Sunday, November 16, 2008

Observations


1) Something I have observed, which has held true almost all of the time, is that if one is introduced to climbing outdoors on gear they automatically see top roping as reserved for only routes which they are scared to lead and a as of copping out. This just seems to get inexplicably ingrained as you struggled to get better. But this also leaves those climbers with sense of striving and appreciation of the limited resource of naturally protected climbs.

Those who find climbing through a gym seem to think there needs to be some sort of progression from top roping for a period of time, to sport leading then maybe to trad later. Which, although is arguably a good idea safety wise, I always find they never can make a smooth transition from sport to trad. Most are unwilling to scale back route difficulty in transition to get comfortable on gear and consequently don't ever really make the transition. These climbers are almost always scared to fall on gear and usually are mistrusting of the whole climbing system.

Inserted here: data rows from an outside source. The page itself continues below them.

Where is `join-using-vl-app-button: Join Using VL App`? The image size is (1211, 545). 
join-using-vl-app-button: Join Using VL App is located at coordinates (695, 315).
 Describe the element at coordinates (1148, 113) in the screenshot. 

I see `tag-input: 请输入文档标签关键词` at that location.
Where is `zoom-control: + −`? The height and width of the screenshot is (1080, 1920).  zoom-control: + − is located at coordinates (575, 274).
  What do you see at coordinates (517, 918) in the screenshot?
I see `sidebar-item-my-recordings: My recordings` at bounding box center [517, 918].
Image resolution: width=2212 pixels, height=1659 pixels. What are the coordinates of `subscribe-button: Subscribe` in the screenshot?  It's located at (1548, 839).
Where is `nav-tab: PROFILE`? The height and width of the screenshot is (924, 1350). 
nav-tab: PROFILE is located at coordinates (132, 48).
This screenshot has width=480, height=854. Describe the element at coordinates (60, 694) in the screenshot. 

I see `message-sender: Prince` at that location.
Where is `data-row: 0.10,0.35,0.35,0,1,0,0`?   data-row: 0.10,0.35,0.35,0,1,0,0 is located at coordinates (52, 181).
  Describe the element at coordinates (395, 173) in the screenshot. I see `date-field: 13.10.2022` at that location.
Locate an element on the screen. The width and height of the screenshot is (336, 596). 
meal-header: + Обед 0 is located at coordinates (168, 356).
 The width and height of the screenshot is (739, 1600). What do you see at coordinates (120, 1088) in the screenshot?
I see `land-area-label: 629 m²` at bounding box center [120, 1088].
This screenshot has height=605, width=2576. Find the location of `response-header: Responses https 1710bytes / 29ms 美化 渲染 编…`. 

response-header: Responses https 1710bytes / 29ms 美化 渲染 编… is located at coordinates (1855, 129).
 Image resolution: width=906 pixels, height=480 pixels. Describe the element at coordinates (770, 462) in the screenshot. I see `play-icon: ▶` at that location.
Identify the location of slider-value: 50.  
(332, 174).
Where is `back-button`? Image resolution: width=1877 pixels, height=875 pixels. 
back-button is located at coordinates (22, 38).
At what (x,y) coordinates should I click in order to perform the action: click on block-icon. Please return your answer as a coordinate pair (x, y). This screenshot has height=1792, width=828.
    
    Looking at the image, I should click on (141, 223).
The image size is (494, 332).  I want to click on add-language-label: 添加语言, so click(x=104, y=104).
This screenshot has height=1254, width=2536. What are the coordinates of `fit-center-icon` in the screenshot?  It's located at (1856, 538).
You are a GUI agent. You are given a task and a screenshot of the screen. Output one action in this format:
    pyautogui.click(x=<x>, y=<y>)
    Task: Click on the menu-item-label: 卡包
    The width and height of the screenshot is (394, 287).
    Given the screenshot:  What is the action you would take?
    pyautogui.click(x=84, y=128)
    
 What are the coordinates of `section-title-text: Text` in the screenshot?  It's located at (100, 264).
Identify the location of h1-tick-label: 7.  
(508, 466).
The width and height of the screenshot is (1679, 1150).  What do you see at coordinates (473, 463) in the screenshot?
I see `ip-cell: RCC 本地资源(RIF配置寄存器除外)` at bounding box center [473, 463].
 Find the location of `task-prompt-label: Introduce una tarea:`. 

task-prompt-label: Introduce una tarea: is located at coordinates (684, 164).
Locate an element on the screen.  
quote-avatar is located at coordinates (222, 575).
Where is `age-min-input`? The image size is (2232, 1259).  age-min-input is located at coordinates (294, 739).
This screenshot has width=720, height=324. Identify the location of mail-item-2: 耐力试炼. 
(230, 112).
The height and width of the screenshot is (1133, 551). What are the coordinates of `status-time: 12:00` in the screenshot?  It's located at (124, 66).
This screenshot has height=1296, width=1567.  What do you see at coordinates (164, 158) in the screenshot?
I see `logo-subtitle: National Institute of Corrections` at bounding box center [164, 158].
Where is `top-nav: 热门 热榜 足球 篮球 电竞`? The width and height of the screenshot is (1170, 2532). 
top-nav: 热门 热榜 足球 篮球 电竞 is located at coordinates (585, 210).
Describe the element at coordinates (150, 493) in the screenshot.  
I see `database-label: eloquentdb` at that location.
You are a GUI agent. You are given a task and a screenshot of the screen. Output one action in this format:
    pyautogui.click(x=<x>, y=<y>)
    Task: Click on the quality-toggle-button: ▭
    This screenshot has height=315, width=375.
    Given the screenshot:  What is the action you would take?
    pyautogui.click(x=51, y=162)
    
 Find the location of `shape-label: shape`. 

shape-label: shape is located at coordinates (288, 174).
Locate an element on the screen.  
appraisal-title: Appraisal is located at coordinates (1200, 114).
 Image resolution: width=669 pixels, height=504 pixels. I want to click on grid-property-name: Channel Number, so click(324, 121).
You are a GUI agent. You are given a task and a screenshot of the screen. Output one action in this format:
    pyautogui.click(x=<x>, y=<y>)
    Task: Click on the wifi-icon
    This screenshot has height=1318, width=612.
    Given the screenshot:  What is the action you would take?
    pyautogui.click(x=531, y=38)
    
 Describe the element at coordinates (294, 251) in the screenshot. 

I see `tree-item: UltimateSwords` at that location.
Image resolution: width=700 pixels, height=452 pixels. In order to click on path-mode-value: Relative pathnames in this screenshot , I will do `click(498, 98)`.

2) All trad climbers should spend some more time clean aiding to learn how well gear really works and in which situations.

3) Most trad climbers plateau at 10+. This is because thats the grade where you typically can't just stand on your feet to place gear, you actually need to be able to hang on place quickly and keep moving. Most trad climbers are not confident enough to place a piece quickly and trust it and move above it or are not strong enough to hang on steeper routes to place the gear at all because...

4) Most trad climbers should boulder more often to get some more max power. This allows them to be father from there max threshold placing gear and hence pump out less quickly.

5) When training routes in gym trad climbers can benefit from exaggerating the duration they hold onto each hold especially while clipping. Any monkey can quickly clip a pre-hung quickdraw, most can't (on a steep route) access a placement find the correct size cam, place it, check it, reach back down for a runner or quickdraw, clip the draw to the pro then clip the rope to the draw without pumping out. This is because on a steep route they are forced to hang onto one hold for a longer duration therefore cut the flow of blood and oxygen to their muscles for a longer period then they are used to. The pump causes panic, apprehension and "fallure", fear of falling and therefore premature failure to send.

6) All climbers can benefit from specific training.

7) The best climbers enjoy the process of climbing, getting to the top is secondary, the process of movement when executed properly just happens to lead you there.

8) Most climbers fail in the head far before in their body.

9) Goats know what they want and take it.